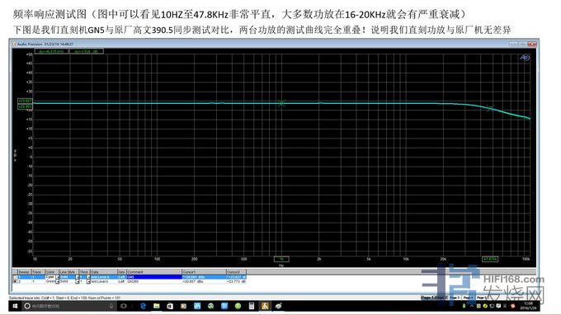Screen dimensions: 561x315
Task: Open File Explorer from the taskbar
Action: pos(157,306)
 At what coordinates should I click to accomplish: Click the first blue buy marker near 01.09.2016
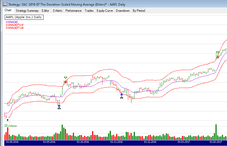[59, 106]
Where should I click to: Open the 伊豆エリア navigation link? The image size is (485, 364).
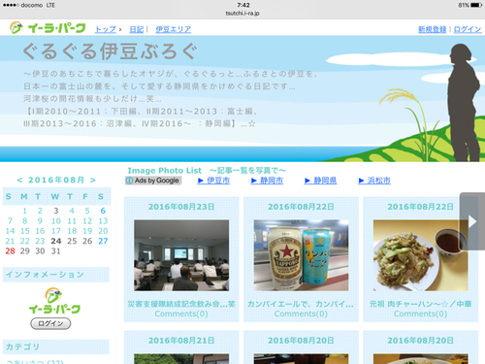tap(174, 29)
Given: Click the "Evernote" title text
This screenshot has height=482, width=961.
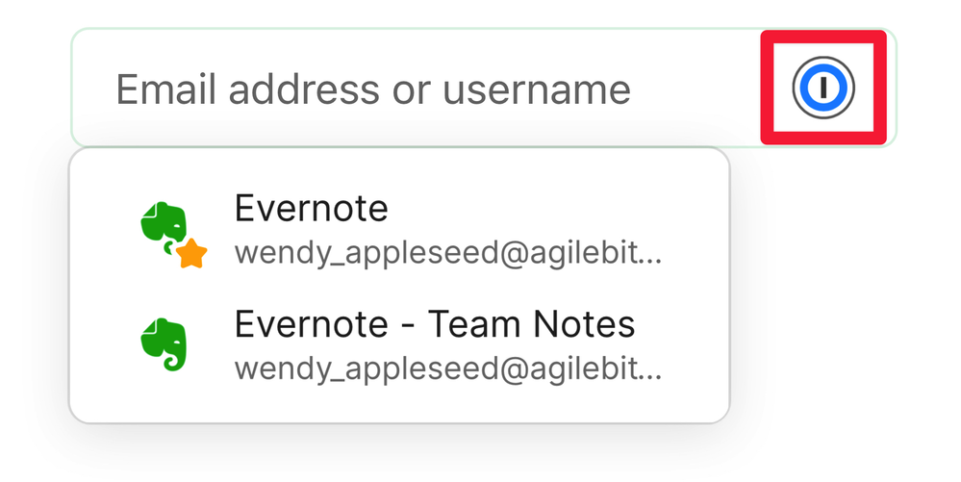Looking at the screenshot, I should [311, 209].
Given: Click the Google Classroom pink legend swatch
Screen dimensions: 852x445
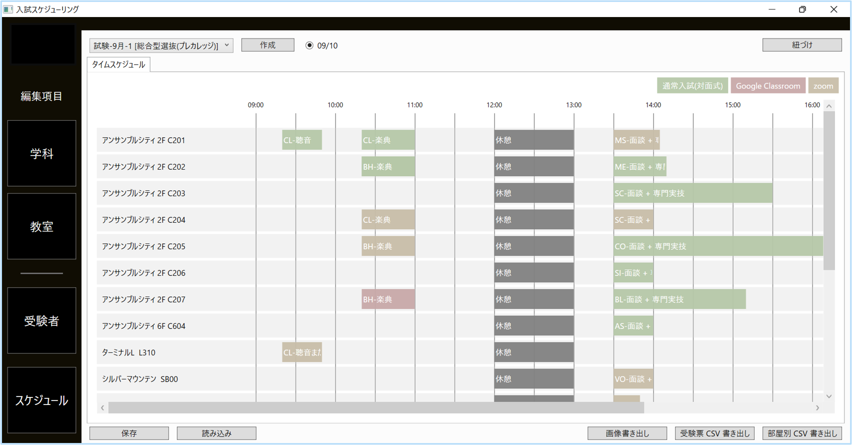Looking at the screenshot, I should (768, 86).
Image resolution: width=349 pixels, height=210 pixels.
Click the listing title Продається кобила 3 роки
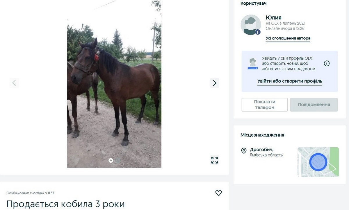point(65,204)
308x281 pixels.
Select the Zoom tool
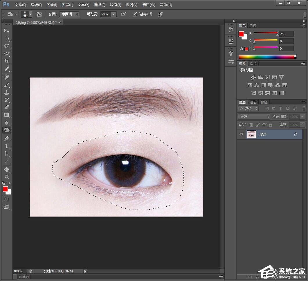click(x=7, y=177)
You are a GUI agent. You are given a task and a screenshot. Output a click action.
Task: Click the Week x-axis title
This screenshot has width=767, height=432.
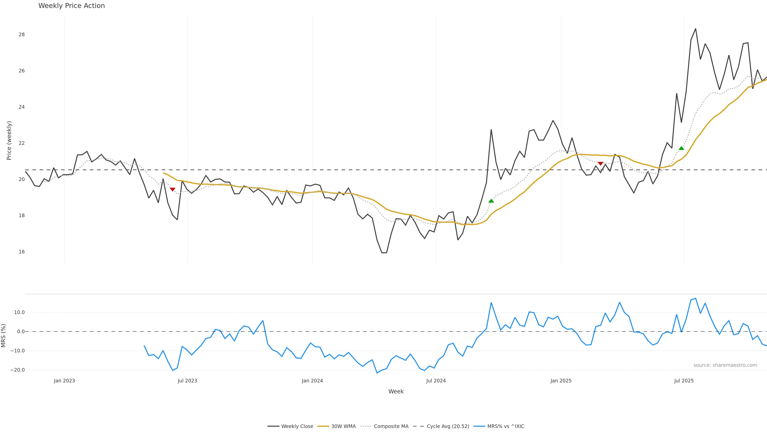point(396,391)
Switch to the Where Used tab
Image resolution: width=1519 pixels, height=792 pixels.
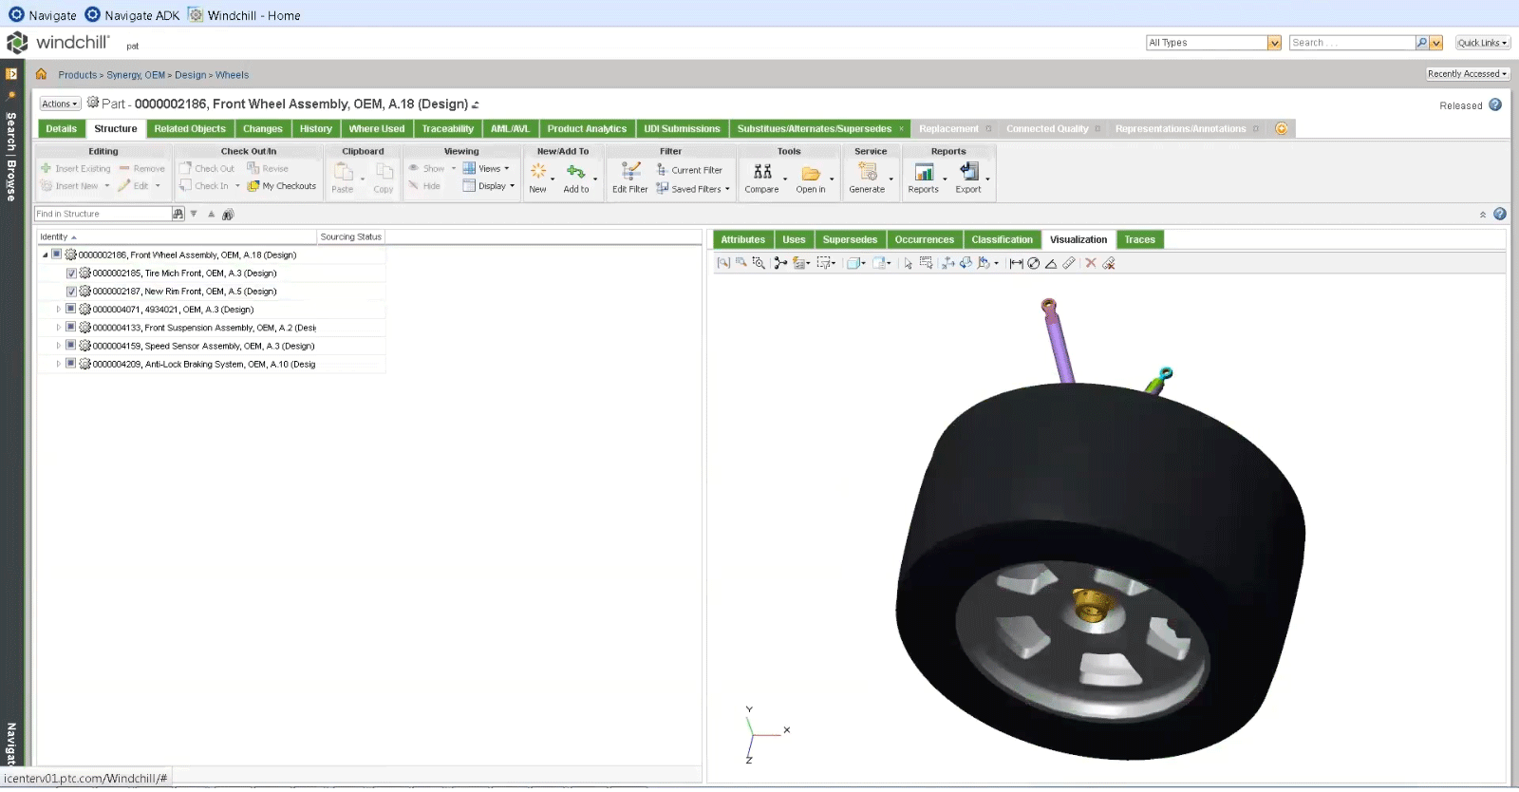[x=376, y=129]
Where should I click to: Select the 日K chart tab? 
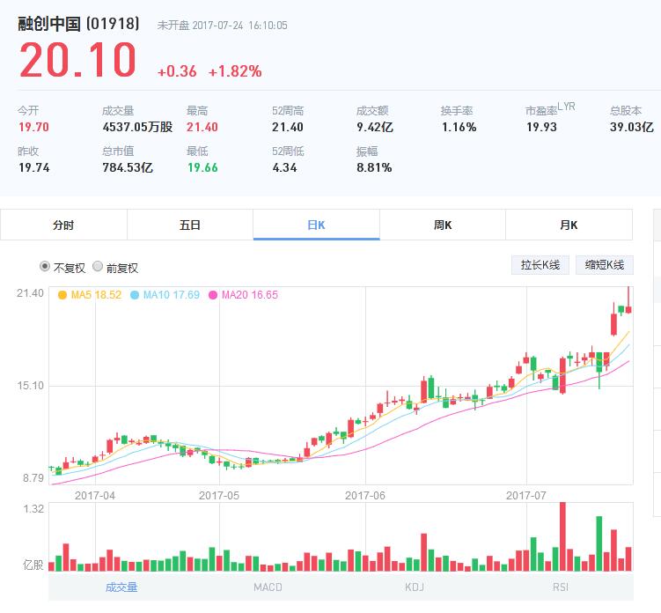click(316, 225)

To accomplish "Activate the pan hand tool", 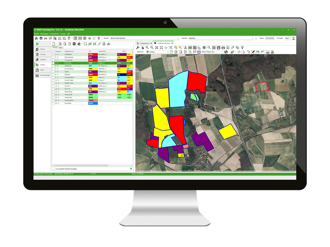I will [143, 48].
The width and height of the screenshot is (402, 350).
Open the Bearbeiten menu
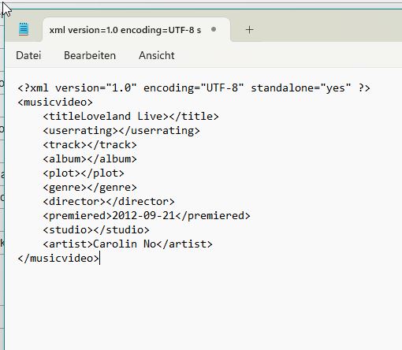90,56
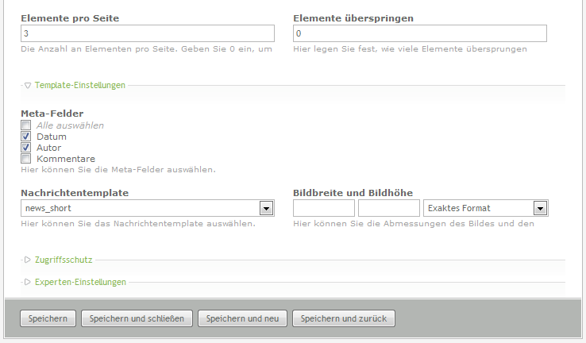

═══

» TO DO: Write out again, exactly, each line from the one with "The width and" to the end of the entries. No pictures go in.

» YOUR SOLUTION:
The width and height of the screenshot is (402, 350).
Open the Bearbeiten menu
90,56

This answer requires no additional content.